Aku ingin mengajakmu menonton film horor. Tentang taring, darah, dan jasad bergeletakan. Tapi kau bersicepat menggelengkan kepala.
Katamu; apa yang lebih menakutkan daripada jatuh cinta di dunia nyata? Kepada seorang penyair yang seringkali menganggap takdir adalah bait-bait yang sumir?
Kalau begitu kita menonton saja film drama yang lebih banyak menguras persediaan airmata daripada duka yang sesungguhnya, bagaimana?
Katamu; apa yang lebih pedih dari patah hati karena padamnya rembulan yang diciptakan seorang pujangga di hatinya yang kehabisan cahaya?
Baiklah. Barangkali kita bisa berkompromi sedikit saja. Mungkin film perang akan menggugah adrenalin yang mendingin karena hujan dan angin.
Katamu; apa yang lebih mematikan dibanding menyuntikkan bisa kata-kata dari majas-majas yang melampaui aras dari seorang penyintas yang berusaha keras selalu melintasi batas?
Kalau begitu bagaimana dengan film percintaan.
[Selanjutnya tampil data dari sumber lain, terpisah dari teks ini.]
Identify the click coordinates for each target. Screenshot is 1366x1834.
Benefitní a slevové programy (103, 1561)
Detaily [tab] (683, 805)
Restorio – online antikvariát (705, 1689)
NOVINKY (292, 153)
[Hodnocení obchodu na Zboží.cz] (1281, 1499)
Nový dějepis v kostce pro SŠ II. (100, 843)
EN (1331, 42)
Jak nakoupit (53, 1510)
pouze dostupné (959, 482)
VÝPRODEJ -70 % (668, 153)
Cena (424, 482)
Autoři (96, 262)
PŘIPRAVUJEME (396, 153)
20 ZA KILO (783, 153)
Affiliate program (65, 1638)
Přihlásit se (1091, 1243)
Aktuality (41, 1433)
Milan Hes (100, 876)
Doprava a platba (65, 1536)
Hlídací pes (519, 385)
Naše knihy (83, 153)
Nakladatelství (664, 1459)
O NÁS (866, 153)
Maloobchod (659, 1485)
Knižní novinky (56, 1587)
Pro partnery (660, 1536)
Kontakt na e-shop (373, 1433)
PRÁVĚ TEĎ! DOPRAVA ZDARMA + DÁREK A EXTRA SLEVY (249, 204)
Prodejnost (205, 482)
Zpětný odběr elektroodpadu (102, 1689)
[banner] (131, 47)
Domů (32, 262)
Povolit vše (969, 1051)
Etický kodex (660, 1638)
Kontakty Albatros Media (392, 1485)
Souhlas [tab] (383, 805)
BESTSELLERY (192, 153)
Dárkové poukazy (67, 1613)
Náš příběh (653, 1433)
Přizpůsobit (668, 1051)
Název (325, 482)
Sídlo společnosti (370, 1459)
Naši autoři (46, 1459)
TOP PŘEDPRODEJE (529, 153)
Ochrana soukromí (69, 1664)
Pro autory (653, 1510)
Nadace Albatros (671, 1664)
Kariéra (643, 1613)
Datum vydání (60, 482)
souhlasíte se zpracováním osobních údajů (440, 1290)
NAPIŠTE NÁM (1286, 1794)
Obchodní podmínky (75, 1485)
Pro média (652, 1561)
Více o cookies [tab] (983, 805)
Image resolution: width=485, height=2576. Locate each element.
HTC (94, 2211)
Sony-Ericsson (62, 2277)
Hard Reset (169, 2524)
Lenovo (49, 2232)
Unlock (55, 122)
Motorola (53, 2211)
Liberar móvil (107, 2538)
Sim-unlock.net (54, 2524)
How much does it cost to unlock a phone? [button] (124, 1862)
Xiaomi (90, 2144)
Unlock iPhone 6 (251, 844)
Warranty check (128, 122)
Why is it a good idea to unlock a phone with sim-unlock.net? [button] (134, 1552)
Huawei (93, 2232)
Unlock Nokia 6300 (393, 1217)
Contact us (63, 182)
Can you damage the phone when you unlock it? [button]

Jelas itu akan memuat kita bisa bermesraan habis-habisan dengan kelembutan rembulan dan matahari yang penuh kehangatan.
Kali ini kau berteriak selantang jeritan serigala di malam yang ditumbuhi utuhnya purnama;
Apa yang lebih mengerikan dari cinta yang menyala-nyala di dunia yang terbakar oleh pergerakan makar dari sorot mata seorang pemberontak barbar yang lebih memilih menenggelamkan dirinya di danau yang ditutupi semak belukar?
Kali aku berteriak sekencang badai yang menerobos kericuhan musim anai-anai;
Kau meminta setangkai bunga di gurun sahara di saat kita sedang berusaha mencari oase sederhana untuk sekedar menyudahi dahaga!